I don’t think we need to track net votes on things, since net votes != score and we’re not going to display net votes with posts, so we don’t need it as an optimization.

And deleted_by.

That reminds me; we’ll need to track flag history for both posts and comments. I guess that’s separate tables, comment_flag and post_flag, with columns for the comment/post IDs and then the other flag info (what flag, who flagged, timestamp)?

I too find “content” as a replacement for “name” in most tables to be confusing. You said “name” is a reserved word. In Postgres? I’m surprised. I haven’t used Postgres, but I’ve definitely had tables with “name” columns in Vertica databases, and Vertica is a Postgres derivative. Or do you mean it’s fine in Postgres but some library or API we’ll depend on has a problem with it?

manassehkatz · 9 January 2020 03:56

name is definitely not a Postgre problem - I just checked that on one of my own databases. And a quick check for keywords in C# finds namespace and nameof but not name.

tuggyne · 9 January 2020 10:04

Sure enough, it’s listed as “non-restricted” (meaning it’s recognized by the parser but is still a legal identifier in most or all contexts).

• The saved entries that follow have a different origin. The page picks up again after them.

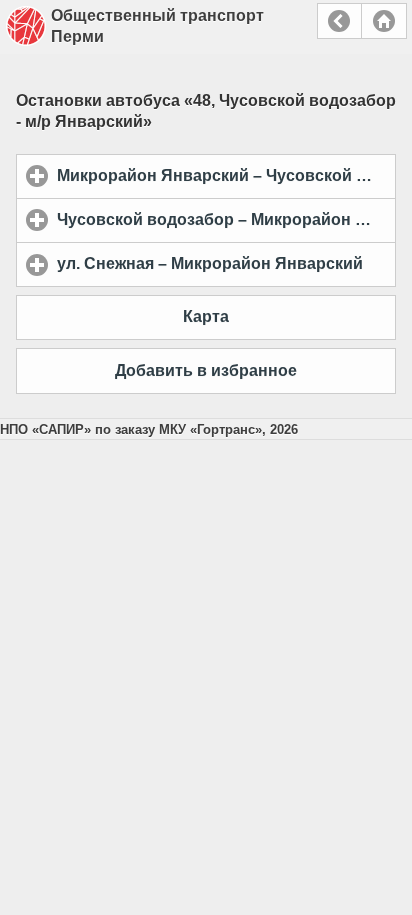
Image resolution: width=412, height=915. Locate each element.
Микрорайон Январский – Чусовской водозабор (226, 175)
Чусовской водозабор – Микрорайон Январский (226, 219)
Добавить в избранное (206, 370)
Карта (206, 316)
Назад (339, 21)
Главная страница (384, 21)
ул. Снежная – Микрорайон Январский (226, 263)
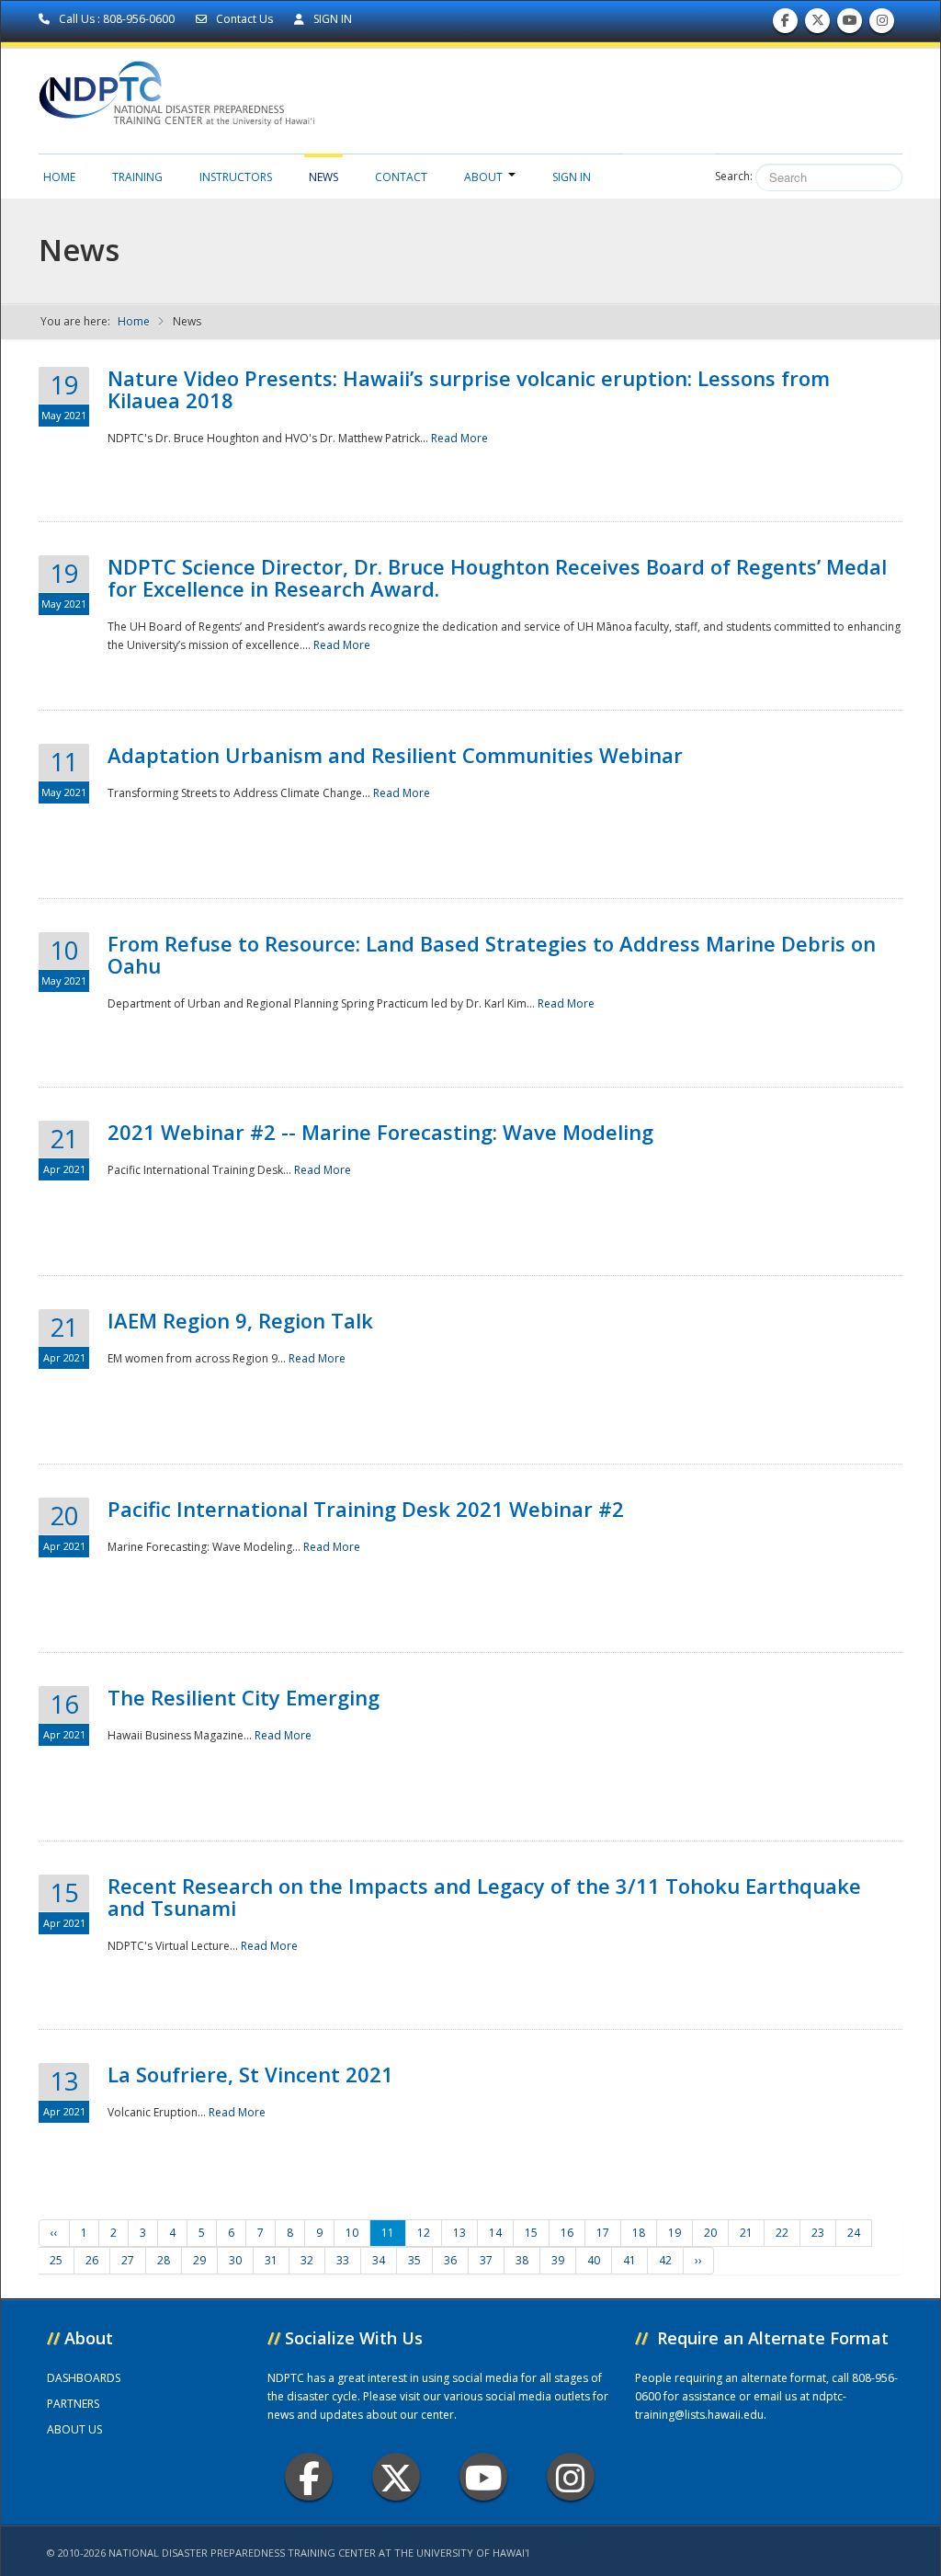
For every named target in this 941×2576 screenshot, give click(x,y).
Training (137, 177)
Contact (401, 177)
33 (342, 2260)
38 (522, 2260)
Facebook (309, 2477)
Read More (459, 438)
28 (163, 2260)
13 (459, 2232)
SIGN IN (331, 19)
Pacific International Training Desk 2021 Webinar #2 (366, 1508)
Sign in (571, 177)
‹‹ (54, 2232)
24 (853, 2232)
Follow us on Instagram (882, 25)
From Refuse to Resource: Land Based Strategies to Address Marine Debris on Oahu (492, 954)
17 (602, 2232)
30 (235, 2260)
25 (56, 2260)
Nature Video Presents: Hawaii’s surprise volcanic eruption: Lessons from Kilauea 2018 (469, 389)
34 (378, 2260)
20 (710, 2232)
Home (59, 177)
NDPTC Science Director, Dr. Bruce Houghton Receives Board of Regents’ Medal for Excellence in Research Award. (497, 577)
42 (665, 2260)
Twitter (396, 2477)
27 (127, 2260)
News (323, 177)
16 (567, 2232)
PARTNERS (73, 2403)
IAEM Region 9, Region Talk (240, 1320)
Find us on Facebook (785, 25)
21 (746, 2232)
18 (638, 2232)
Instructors (235, 177)
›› (698, 2260)
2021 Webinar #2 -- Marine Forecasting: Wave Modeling (380, 1132)
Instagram (571, 2477)
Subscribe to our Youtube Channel (850, 25)
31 (271, 2260)
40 (593, 2260)
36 (450, 2260)
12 (423, 2232)
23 (817, 2232)
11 (387, 2232)
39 (557, 2260)
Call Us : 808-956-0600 (116, 19)
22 (782, 2232)
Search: (734, 176)
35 (414, 2260)
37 (486, 2260)
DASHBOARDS (83, 2378)
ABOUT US (74, 2429)
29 (199, 2260)
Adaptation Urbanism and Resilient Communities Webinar (395, 755)
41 (629, 2260)
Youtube (483, 2477)
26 (91, 2260)
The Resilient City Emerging (244, 1697)
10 (352, 2232)
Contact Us (244, 19)
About (483, 177)
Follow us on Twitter (818, 25)
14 (495, 2232)
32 (306, 2260)
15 (531, 2232)
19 (674, 2232)
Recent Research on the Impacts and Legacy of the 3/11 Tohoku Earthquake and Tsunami (484, 1896)
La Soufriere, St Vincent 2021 (250, 2074)
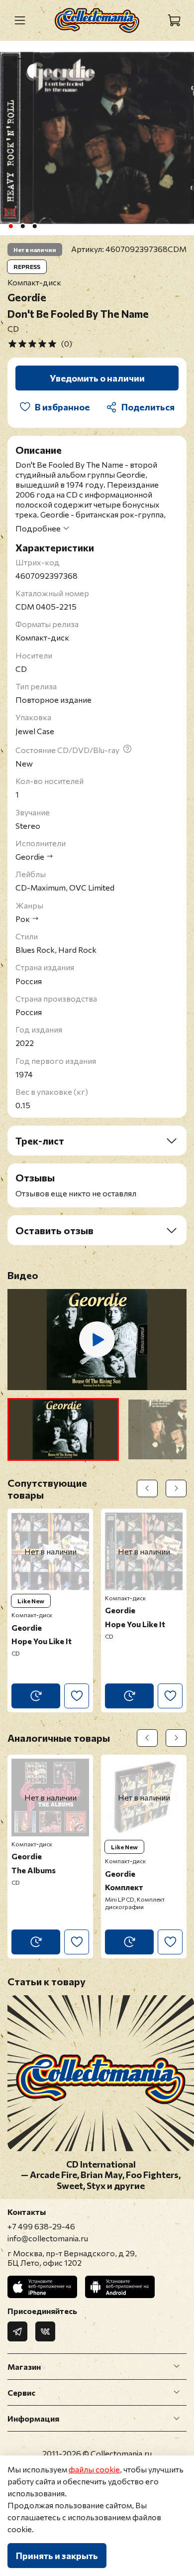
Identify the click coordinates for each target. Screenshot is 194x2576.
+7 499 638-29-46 (41, 2226)
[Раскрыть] (177, 2366)
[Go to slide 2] (23, 226)
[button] (63, 1429)
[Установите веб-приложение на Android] (120, 2287)
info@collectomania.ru (47, 2238)
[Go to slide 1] (11, 226)
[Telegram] (17, 2331)
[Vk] (45, 2331)
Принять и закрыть (57, 2555)
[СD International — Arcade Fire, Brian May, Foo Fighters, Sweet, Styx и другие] (100, 2144)
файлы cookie (94, 2469)
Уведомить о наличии (97, 378)
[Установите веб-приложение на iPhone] (42, 2287)
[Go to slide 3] (35, 226)
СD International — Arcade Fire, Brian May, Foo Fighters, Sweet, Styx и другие (101, 2174)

raphaelschmitz · 9 January 2020 11:03

I’m confused that this is part of MVP (Minimum Viable Product) in the first place. We’re making the release be later, just to work out & implement something which would be optional anyway?

Maybe we need a split between the ideas of first release and MVP.
MVP being the version where we say “Hey everybody, look at this cool website for Q&A”.
First release being a website that we run and start using among us, probably a meta taking over voting.

Because we don’t need social media accounts, in any way, shape, or form, in order to ask questions and get answers.

cellio · 9 January 2020 13:24

Yes, good point. We’re not going to write code around that anyway, so maybe we can ignore this for now. I assume it was added to the DB schema because that’s easy and, eh, sense of completeness maybe? But if it’s not 100% straightforward and we’re not using it anyway, we could just drop it.

manassehkatz · 9 January 2020 16:00

I disagree. Within reason, it makes sense to have extra fields & tables for future use. This has the big advantage of acting as a reminder - could even have stub code to match up with it as well (e.g., in the User Profile entry page processing). There are 3 ways this can work out as far as the database in the long term:

“Just right” - i.e., the extra fields/tables get used in the end “as is”. In which case this avoided a future migration
“Almost right” - typically this will result in a future database migration that changes some fields but at least has the tables right, which is good
“Not used” - In this case either the extra fields/tables stick around “forever” waiting for a feature that doesn’t happen (so extra dead weight in the database, but empty tables don’t matter much and unused fields are not a big deal on small tables - i.e., avoid having any on the Posts & Comments tables but pretty much everywhere else, “whatever”) or need a migration to remove the unused stuff.

In the given example of social media info., I would include it even if not implemented at this time.

celtschk · 9 January 2020 18:58

On the gravatar field: I seem to dimly remember some discussion a while ago that we don’t want to use gravatar (I’m not sure if there was a consensus, though).

cellio · 9 January 2020 19:37

I guess using gravatar means that people can be tracked via gravatar. We probably want to offer an image-upload option for people’s graphical representations. I don’t know if this is required for MVP, but if we’re uploading images for posts, it’s probably not too much work to also support it for profile pictures.

manassehkatz · 9 January 2020 20:18

I didn’t know anything about gravatar until today. Now I understand how it works (basically). In a perfect world it would be fantastic. But we don’t live in a perfect world, and I can see a number of different privacy & security problems. I suggest that we:

Allow gravatar as an option but require verification before linking. I suspect some places do it pretty much automatically, and I would not want to do that automatically.
Allow upload of an image, automatically resized as needed.

Since anyone who has/uses a gravatar could just upload that image, there ends up being no functional need for “use gravatar”. Therefore, IMHO, just allow upload.